前回は、「シニア人材」雇用が進むことで、日本全体が元気になる理由を説明しました。今回は、シニア人材には「ボランティア活動よりも仕事」が良い理由を探ります。

ボランティアにはない「責任の重さ」がやりがいに

「社会に貢献するなら、仕事ではなくてボランティアのほうがいいのではないか?」という考えもあるでしょう。私は仕事のほうがいいと考えています。

 

最近では、災害の被災地などでボランティアをしている方の様子をテレビでよく拝見します。自分のお金と時間を使って被災地へ行き、被災者のために働くのは、確かにすばらしいことです。私は、お金のためではなく自分の信念から人のために働くことを、決して否定するわけではありません。

 

ボランティアと仕事の大きな違いは、責任の重さです。報酬が発生しない分、残念ながらボランティアのほうが責任は軽いと思います。熱心にやっている方もいますが、集合時間に遅刻したり、当日に連絡もなく参加しなかったりする方もいるという話も聞きます。やはり、どこかで「お金をもらっていないのだから、これぐらいのことはいいだろう」という甘えが出るのかもしれません。

 

また、ボランティアは単発で参加する方が多いので、持続性が弱いという欠点があります。なかには、何年も続けられている方もいると思いますが、震災のボランティアは短期間の参加がほとんどでしょう。

 

一方、仕事の場合は、本人だけでなく会社にも責任が発生しますから、いい加減なことはなかなかできないものです。遅刻や無断欠勤などもってのほかですし、他の社員にも迷惑をかけるので途中で投げ出せません。そういう責任の重さは、ボランティアではとても味わえない良い刺激になるし、やりがいにもなるのです。

給料を稼ぎ、使うことが「社会貢献」につながる

これは私の印象なのですが、ボランティアでいろいろな活動をしている人たちの中には、人間関係がうまくつくれなくて孤立してしまう人が結構な割合でいるのではないかと感じます。高齢者でも人間関係がうまくつくれる人はボランティアではなく、会社で仕事をして活躍できる人が多いでしょう。

 

ボランティアもいいことですが、もっと積極的に周りの人とつながってネットワークができれば、もう少し広がりができるのではないかと思います。

 

また、企業は直接顧客の役に立つかだけではなく、収益を上げて税金を納めることで国と社会にも貢献しています。雇用も社会貢献になるのです。

 

そのような観点から見れば、万年赤字の企業は社会貢献をしているとはいい難い部分もあるでしょう。企業は黒字になれば税金を納める。それが世の中のためになっています。税金は国や地方自治体からあちこちに分配されて社会インフラなどに使われているので、社会への貢献度という意味では非常に大きいのです。

 

ボランティア活動には税金がかかりませんから、そういう点では社会への波及効果は小さいといえます。

 

給料を稼いで、そのお金を使って大きな買い物をしたり旅行に行ったりすることも、もちろん経済効果の一つです。やはり会社で働くほうが、さまざまな社会貢献につながっているのではないでしょうか。
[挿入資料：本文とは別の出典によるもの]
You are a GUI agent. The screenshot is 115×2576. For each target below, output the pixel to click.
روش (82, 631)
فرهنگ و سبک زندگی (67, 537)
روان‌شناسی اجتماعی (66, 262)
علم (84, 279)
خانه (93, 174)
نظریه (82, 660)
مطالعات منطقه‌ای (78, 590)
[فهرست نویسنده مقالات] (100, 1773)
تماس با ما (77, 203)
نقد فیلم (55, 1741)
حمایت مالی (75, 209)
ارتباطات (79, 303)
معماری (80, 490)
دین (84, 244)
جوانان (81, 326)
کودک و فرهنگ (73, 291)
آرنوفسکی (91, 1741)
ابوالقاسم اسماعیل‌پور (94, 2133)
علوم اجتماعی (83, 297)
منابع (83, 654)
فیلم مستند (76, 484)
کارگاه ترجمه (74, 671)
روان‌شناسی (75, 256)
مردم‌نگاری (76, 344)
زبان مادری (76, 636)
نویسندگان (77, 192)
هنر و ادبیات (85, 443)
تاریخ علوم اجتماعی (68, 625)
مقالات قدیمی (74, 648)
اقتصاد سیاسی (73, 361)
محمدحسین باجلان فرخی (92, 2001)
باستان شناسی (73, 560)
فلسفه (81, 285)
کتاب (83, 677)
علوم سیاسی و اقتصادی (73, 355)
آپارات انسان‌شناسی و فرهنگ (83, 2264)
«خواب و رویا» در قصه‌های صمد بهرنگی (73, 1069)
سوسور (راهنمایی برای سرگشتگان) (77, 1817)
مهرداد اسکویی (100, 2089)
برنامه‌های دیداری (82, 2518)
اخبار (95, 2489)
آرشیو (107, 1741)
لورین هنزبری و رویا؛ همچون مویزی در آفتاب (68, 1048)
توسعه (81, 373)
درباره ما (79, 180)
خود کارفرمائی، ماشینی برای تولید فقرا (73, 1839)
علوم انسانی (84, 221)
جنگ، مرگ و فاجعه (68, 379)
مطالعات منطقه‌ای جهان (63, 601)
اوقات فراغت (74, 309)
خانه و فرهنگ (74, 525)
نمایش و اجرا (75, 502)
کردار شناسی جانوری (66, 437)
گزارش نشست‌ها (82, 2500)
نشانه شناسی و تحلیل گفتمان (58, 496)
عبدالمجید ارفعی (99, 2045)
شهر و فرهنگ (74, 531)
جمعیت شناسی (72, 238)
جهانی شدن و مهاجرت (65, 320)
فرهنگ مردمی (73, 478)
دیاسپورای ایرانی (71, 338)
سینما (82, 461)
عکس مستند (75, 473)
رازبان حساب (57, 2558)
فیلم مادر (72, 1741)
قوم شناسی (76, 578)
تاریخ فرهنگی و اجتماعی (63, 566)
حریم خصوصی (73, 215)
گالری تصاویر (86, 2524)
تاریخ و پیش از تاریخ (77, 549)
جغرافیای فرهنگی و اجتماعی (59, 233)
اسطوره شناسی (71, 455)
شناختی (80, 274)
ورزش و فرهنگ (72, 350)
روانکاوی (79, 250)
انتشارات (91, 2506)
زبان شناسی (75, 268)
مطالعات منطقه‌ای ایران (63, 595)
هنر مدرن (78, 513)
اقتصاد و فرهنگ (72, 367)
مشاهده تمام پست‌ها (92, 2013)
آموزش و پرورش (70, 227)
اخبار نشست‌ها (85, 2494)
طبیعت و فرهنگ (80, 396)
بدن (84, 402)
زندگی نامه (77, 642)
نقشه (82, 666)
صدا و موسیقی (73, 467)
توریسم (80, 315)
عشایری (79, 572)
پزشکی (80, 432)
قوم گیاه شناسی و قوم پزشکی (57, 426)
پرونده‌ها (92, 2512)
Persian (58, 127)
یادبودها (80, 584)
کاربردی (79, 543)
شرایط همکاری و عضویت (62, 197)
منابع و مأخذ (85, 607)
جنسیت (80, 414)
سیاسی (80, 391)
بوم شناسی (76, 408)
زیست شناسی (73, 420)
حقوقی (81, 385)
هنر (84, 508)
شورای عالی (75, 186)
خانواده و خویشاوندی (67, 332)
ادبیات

本連載は、2017年5月29日刊行の書籍『シニア人材という希望』から抜粋したものです。その後の税制改正等、最新の内容には対応していない可能性もございますので、あらかじめご了承ください。

シニア人材という希望

シニア人材という希望

中原 千明

幻冬舎メディアコンサルティング

超高齢社会の到来とともに、日本人の働き方は大きく変わる――。 都市銀行でマネジメント職を歴任。定年後に起業し、多数のシニア人材を雇用する経営者が語る“新しい労働の在り方"とは? 2013年4月1日、高年齢者雇用安定…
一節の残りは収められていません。